To backup what Skeltron is noting, often as a designer you are interested in the deflection after something is built, some of the loads are built in and do not contribute the effects that might be perceived at the SLS. For example for a roof the deflection the users will see or feel due to wind is simply the wind load in isolation, how much it sagged under its own self weight is somewhat irrelevant as you are talking about relative deflection being noted vs absolute deflections as far as what is perceived by the observer. Same can apply to concrete slabs, for example if a composite slab is screeded level, then the user might only really sees the additional deflection due to applied SDL and LL. Therefore you need to understand the effect you are looking at for SLS and derive an appropriate load case or loading scenario for each effect you might be looking at, for example:-
1) is it a 'visual' thing like a column swaying over under wind or earthquake
2) is it a 'felt' thing like vibration of a floor
.
3) is it a prevention of damage or loss of serviceability thing (for example too much deflection might cause a serviceability issue with respect to watertightness, too wide a cracks in reinforced concrete might cause a durability issue).
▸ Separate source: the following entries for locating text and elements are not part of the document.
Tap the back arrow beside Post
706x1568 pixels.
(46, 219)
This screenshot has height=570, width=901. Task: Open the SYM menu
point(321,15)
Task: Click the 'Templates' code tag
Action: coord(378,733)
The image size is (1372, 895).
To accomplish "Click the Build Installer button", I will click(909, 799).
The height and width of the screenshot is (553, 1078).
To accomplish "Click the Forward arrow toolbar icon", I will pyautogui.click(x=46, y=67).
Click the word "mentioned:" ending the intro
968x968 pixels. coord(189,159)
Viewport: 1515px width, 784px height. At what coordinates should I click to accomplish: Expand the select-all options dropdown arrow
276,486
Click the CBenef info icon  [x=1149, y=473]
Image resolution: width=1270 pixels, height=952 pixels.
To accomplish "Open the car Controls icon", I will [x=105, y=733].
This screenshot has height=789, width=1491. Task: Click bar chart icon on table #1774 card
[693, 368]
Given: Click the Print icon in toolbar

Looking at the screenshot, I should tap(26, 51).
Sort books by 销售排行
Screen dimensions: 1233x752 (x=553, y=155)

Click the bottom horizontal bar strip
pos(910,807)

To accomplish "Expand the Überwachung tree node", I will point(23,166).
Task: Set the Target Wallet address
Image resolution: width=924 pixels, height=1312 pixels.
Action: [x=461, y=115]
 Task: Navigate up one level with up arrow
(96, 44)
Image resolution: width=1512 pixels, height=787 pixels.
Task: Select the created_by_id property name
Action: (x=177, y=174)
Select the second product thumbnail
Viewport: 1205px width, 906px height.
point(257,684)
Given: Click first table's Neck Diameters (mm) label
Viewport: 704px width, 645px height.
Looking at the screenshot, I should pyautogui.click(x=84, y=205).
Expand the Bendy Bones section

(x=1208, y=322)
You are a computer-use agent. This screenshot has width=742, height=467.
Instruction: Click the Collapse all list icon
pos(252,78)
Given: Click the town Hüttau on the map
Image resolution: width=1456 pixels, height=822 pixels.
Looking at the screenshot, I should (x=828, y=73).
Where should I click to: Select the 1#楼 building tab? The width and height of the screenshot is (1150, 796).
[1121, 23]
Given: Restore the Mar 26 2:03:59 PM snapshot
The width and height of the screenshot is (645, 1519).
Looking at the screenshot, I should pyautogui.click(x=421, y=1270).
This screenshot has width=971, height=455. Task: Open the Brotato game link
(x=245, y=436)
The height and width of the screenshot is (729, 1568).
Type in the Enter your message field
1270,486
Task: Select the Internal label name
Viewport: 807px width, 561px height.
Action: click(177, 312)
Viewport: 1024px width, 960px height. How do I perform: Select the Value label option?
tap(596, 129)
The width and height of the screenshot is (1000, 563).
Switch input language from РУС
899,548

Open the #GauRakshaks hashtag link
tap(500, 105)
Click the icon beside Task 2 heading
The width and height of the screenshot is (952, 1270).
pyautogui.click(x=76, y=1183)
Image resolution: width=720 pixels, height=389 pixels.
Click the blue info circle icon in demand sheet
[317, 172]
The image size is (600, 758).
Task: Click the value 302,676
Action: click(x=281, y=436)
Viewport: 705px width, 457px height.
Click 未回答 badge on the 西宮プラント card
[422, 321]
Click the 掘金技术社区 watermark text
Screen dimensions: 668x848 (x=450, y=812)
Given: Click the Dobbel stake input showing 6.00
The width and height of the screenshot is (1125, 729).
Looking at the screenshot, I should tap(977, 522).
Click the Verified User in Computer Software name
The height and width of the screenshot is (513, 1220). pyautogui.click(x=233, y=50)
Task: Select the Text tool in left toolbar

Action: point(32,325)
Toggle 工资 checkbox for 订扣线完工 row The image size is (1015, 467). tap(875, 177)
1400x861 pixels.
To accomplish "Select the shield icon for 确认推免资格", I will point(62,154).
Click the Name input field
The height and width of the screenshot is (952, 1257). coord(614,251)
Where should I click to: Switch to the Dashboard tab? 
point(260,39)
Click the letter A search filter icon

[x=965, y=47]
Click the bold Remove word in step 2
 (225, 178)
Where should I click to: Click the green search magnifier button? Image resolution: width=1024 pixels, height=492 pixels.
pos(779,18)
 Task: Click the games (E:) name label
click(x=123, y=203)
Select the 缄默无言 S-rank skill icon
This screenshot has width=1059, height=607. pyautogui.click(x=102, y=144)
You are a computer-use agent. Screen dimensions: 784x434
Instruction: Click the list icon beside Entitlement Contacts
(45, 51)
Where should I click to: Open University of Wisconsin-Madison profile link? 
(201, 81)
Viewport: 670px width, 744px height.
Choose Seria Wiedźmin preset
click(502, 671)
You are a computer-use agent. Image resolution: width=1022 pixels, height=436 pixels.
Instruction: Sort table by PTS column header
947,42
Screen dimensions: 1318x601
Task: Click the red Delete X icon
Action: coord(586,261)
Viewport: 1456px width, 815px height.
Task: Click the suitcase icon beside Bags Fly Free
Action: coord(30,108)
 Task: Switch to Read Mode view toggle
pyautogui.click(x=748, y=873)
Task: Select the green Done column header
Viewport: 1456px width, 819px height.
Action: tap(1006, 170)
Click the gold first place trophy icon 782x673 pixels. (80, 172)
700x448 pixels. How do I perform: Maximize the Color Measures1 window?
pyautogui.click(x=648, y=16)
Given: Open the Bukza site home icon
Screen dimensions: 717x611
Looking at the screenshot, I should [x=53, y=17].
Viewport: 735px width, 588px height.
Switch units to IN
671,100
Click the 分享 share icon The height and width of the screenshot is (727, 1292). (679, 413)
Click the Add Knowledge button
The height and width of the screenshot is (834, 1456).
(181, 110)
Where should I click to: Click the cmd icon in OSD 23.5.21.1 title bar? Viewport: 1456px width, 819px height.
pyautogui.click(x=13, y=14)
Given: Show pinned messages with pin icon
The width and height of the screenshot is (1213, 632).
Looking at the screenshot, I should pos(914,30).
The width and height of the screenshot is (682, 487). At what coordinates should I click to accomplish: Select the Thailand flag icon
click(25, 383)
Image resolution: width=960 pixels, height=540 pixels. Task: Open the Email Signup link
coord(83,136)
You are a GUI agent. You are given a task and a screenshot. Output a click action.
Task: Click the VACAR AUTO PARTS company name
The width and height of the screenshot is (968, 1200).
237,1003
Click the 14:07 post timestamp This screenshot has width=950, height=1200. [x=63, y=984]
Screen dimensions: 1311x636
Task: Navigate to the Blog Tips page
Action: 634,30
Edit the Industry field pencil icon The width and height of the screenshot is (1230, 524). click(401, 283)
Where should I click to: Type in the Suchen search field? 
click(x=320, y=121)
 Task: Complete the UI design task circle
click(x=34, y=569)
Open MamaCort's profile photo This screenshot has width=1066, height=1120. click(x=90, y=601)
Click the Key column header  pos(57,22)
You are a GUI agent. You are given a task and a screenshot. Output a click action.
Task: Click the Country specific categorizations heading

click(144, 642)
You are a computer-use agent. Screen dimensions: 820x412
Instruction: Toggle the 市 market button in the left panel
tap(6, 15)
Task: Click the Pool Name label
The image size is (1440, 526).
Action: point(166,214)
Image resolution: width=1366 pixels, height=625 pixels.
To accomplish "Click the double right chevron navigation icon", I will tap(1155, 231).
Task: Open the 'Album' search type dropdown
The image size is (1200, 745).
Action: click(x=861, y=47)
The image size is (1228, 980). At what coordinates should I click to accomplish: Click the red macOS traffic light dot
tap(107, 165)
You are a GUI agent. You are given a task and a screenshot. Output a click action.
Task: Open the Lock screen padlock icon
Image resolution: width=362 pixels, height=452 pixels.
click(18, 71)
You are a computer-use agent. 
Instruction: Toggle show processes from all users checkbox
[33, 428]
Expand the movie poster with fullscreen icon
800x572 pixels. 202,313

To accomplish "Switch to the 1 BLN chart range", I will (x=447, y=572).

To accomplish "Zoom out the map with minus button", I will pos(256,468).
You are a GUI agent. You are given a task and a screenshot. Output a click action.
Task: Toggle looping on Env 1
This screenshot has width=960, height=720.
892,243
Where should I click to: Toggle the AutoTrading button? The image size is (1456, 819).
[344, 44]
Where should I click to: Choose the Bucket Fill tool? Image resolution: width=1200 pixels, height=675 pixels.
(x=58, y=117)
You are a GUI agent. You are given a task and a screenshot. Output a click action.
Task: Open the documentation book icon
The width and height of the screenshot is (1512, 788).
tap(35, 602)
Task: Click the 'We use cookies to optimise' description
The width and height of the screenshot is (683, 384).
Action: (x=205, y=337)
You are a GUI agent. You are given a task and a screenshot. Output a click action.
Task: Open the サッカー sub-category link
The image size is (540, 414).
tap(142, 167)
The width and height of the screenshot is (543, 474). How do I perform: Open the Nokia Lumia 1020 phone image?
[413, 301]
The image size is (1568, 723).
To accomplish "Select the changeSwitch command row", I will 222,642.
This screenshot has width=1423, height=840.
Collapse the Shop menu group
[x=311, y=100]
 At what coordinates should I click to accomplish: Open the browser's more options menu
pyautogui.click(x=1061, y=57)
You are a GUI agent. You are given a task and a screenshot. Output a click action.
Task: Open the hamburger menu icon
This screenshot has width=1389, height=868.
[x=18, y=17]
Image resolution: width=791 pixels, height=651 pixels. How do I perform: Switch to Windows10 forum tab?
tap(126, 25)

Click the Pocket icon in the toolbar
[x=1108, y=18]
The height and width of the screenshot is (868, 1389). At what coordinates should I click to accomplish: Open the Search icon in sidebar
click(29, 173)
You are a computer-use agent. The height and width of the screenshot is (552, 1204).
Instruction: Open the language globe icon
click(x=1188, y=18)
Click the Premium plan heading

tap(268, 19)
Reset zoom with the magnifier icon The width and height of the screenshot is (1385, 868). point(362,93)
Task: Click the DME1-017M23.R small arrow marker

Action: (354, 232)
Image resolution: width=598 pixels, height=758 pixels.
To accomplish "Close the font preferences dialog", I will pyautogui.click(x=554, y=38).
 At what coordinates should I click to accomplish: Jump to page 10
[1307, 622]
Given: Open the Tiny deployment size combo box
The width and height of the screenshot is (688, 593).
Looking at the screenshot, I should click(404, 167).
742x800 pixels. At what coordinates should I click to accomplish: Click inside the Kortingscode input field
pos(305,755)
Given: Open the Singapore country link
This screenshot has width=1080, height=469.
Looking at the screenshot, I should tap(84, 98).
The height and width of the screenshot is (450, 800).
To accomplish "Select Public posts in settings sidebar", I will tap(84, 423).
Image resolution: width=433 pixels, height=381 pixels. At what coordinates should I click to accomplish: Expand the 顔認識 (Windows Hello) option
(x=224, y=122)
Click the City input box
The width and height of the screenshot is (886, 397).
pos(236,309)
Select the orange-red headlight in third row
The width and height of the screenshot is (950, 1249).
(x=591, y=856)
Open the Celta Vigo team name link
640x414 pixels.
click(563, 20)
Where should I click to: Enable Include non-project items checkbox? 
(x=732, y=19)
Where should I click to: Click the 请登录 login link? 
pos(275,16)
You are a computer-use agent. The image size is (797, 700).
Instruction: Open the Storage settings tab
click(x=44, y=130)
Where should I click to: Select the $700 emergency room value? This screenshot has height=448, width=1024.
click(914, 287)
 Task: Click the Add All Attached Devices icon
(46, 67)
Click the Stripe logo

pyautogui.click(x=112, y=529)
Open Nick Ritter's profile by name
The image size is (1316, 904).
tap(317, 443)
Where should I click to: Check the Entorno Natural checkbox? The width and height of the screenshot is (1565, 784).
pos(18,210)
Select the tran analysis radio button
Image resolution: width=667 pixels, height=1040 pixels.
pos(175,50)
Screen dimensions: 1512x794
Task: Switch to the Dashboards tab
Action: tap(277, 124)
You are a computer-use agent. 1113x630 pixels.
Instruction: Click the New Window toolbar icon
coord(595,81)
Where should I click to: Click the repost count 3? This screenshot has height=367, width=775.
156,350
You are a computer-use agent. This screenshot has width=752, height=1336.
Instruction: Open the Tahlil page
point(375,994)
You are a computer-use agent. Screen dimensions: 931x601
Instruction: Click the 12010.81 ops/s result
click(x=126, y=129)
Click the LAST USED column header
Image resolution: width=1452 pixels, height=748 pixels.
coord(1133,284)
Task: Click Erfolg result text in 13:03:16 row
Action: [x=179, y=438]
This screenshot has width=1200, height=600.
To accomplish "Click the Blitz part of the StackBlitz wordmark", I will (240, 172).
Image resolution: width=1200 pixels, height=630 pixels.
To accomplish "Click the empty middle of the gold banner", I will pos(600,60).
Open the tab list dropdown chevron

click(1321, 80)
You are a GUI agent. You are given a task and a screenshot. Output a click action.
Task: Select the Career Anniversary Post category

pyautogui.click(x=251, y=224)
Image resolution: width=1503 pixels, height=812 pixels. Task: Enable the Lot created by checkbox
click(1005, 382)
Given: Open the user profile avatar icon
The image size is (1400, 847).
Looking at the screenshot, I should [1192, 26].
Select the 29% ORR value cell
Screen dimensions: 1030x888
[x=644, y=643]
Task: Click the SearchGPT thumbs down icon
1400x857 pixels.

Similarly the limits to apply to each effect may also differ, for example different deflection limits apply often to different loading, for example short or long term deflection limits.
AISC design guide 3 has a number of tables such as outlined below that shows some appropriate limits and also the associated loading to consider. Many standards and codes around the world have similar guidance which is equally applicable to other regions given all buildings share similar construction forms and techniques.
Edit, due to the lack of loadfactors over 1.0, the SLS load should always be less than the ULS load.